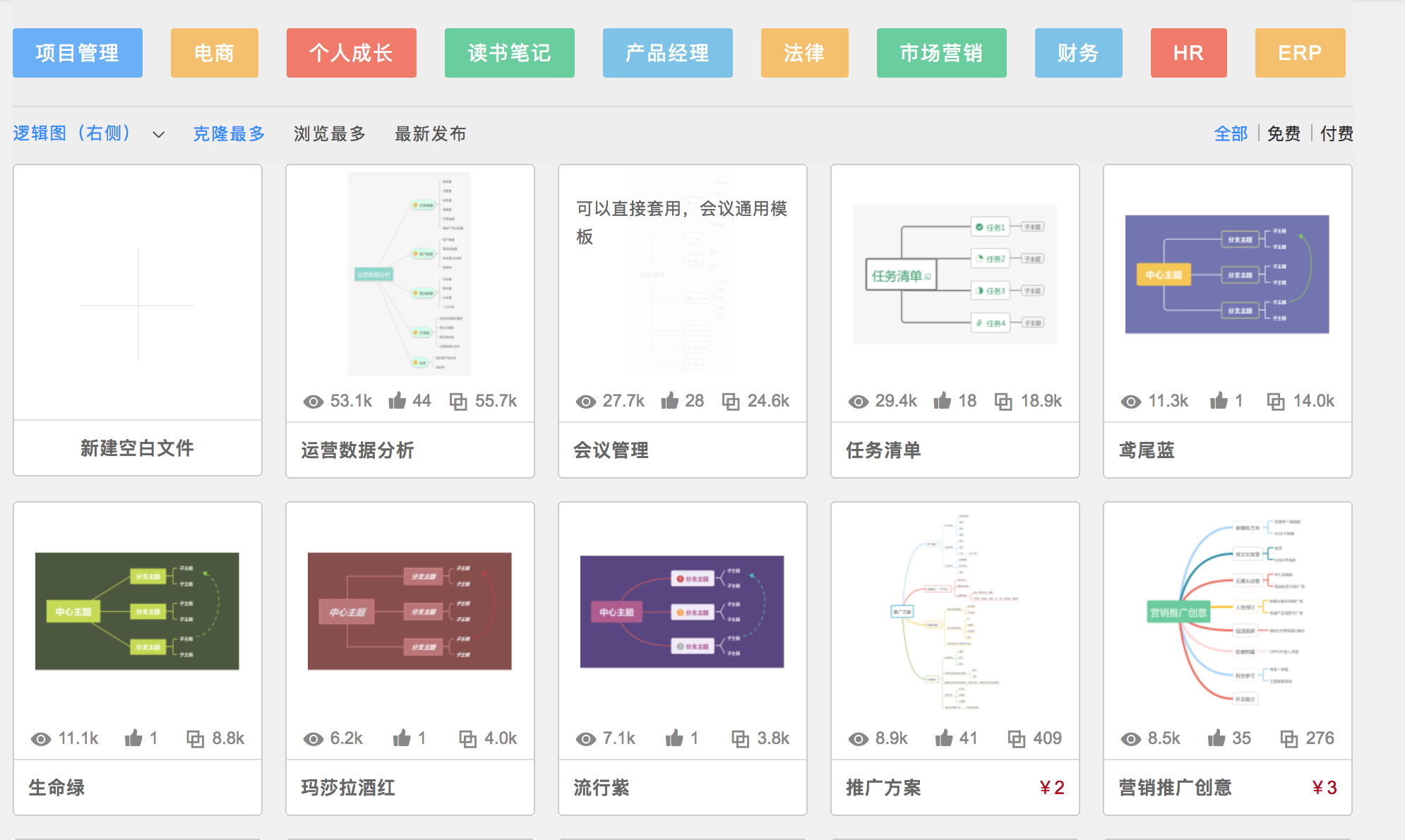Filter templates by 免费

click(x=1284, y=133)
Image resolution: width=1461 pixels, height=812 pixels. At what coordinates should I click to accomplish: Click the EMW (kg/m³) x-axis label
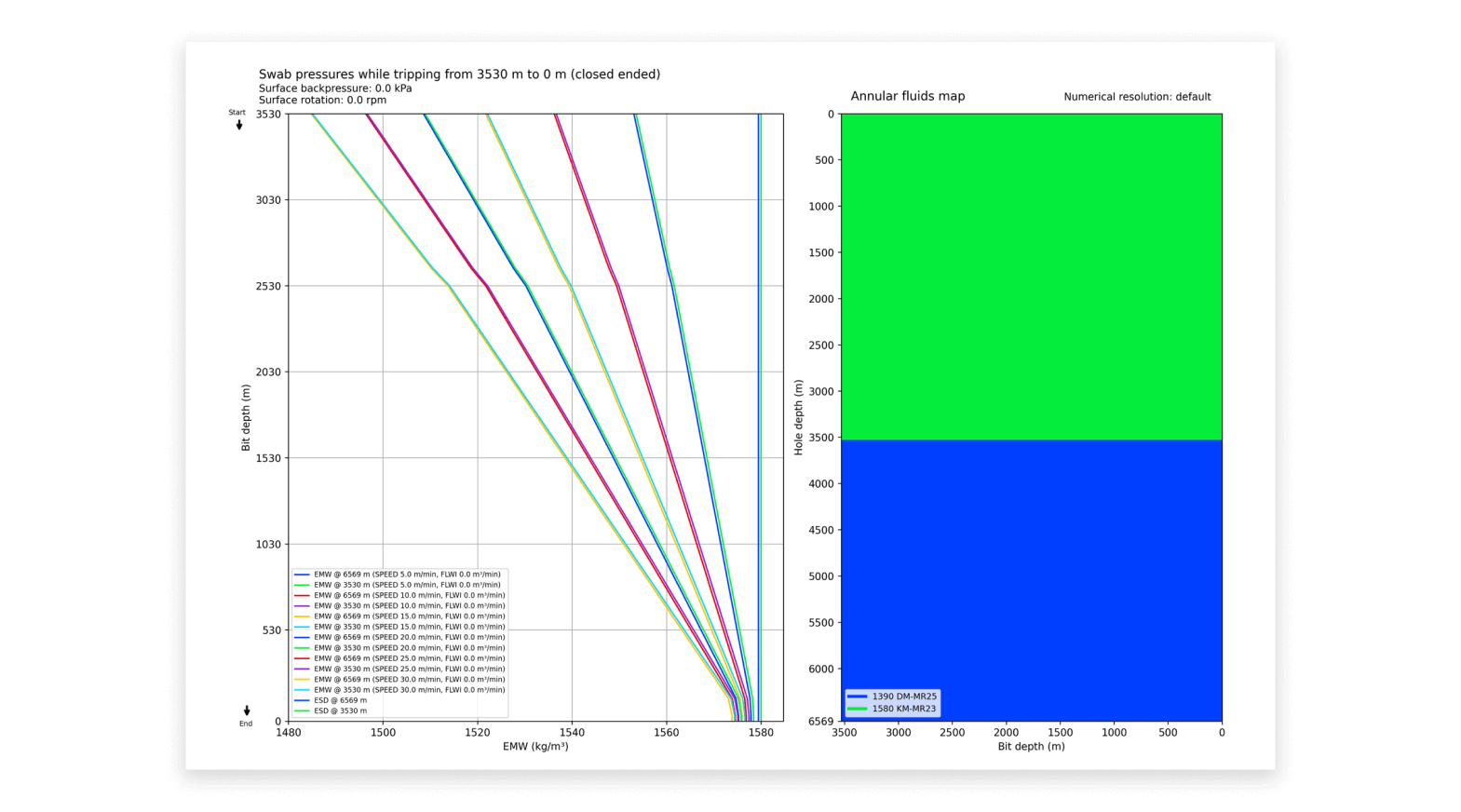coord(535,747)
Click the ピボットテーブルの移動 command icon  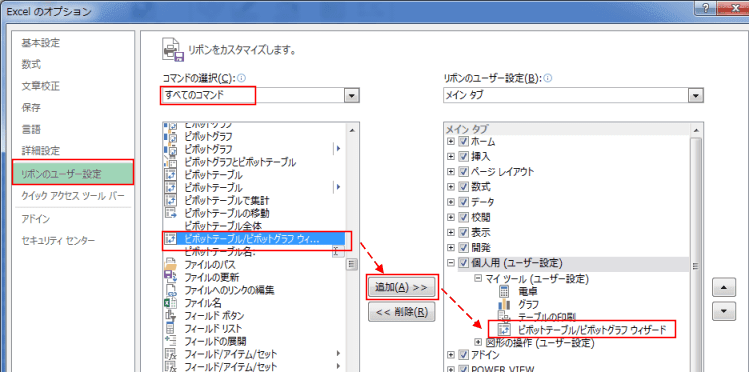click(x=171, y=213)
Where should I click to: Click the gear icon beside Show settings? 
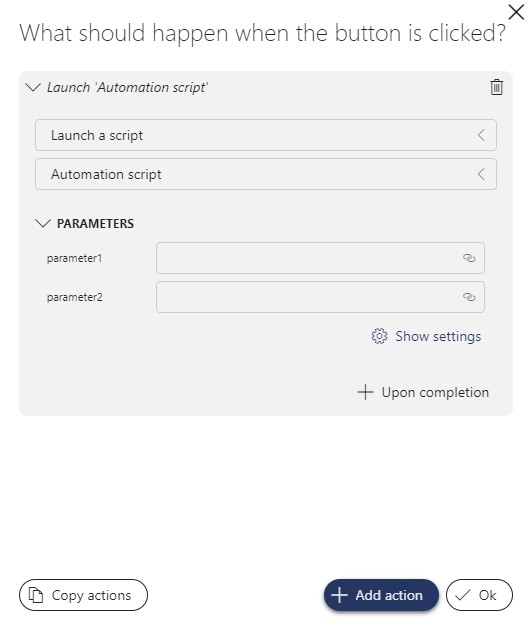[x=379, y=336]
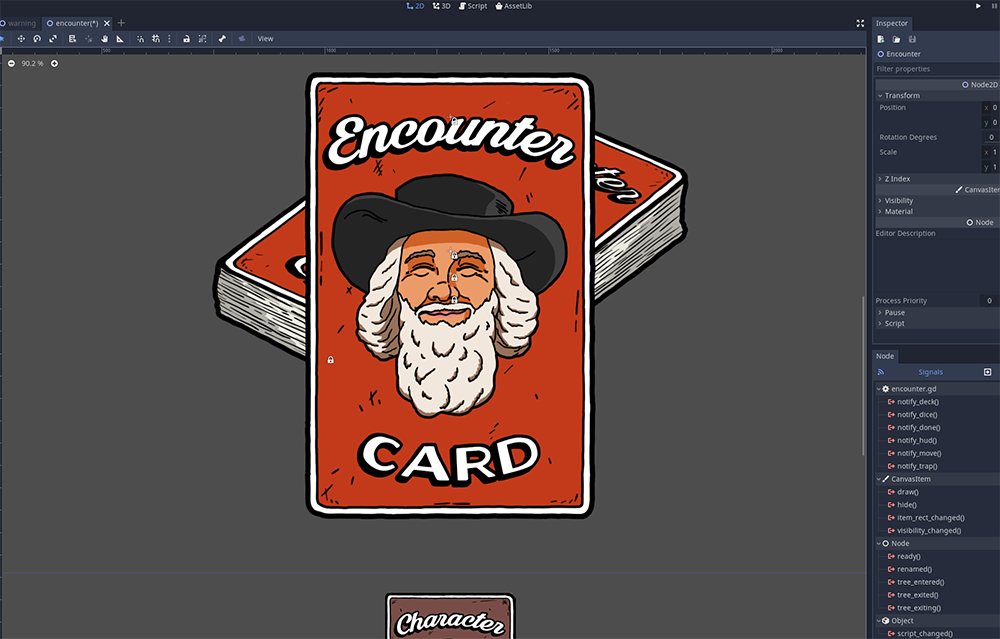Select the Move mode tool
This screenshot has height=639, width=1000.
click(x=21, y=39)
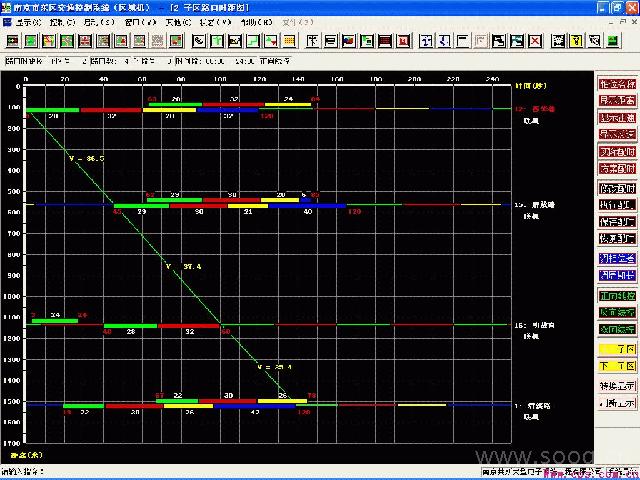
Task: Click the V = 37.4 speed label
Action: (x=184, y=266)
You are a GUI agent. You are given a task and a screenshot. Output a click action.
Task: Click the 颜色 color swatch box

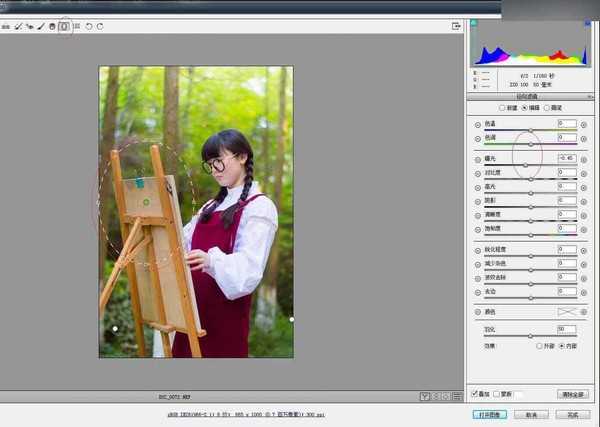pos(567,312)
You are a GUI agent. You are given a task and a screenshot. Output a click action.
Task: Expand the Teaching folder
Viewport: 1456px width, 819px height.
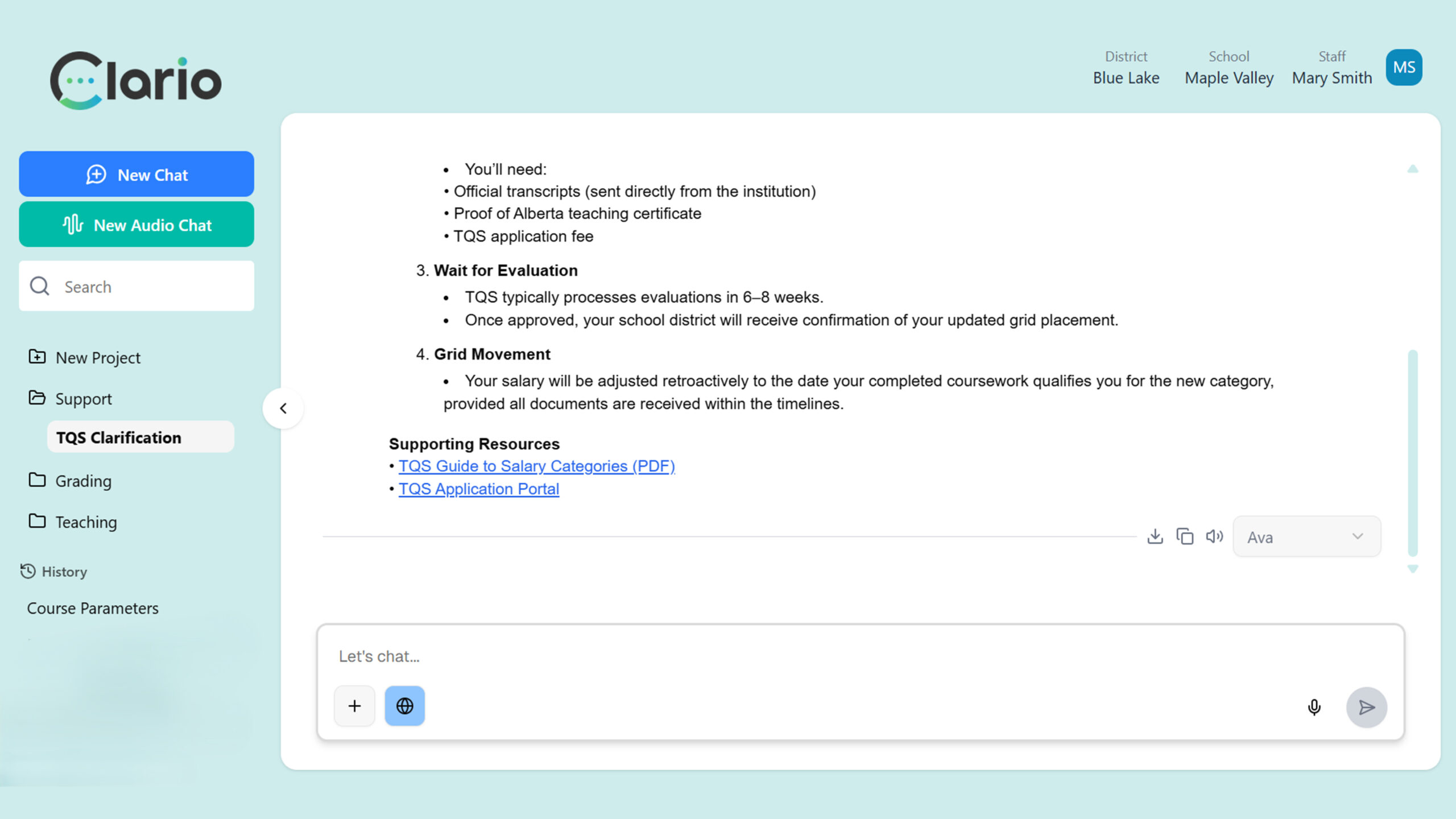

----------------------------------------

Copy the entries above verbatim, starting at the line that contains "Where should I" and ending at the line that contains "Action: (x=184, y=266)", and omit the pictures.

■ RIGHT ANSWER:
Where should I click to: Click the gear icon beside Show settings? 
[x=379, y=336]
Select the Move mode tool
This screenshot has height=639, width=1000.
click(x=21, y=39)
Task: Click the V = 37.4 speed label
Action: (x=184, y=266)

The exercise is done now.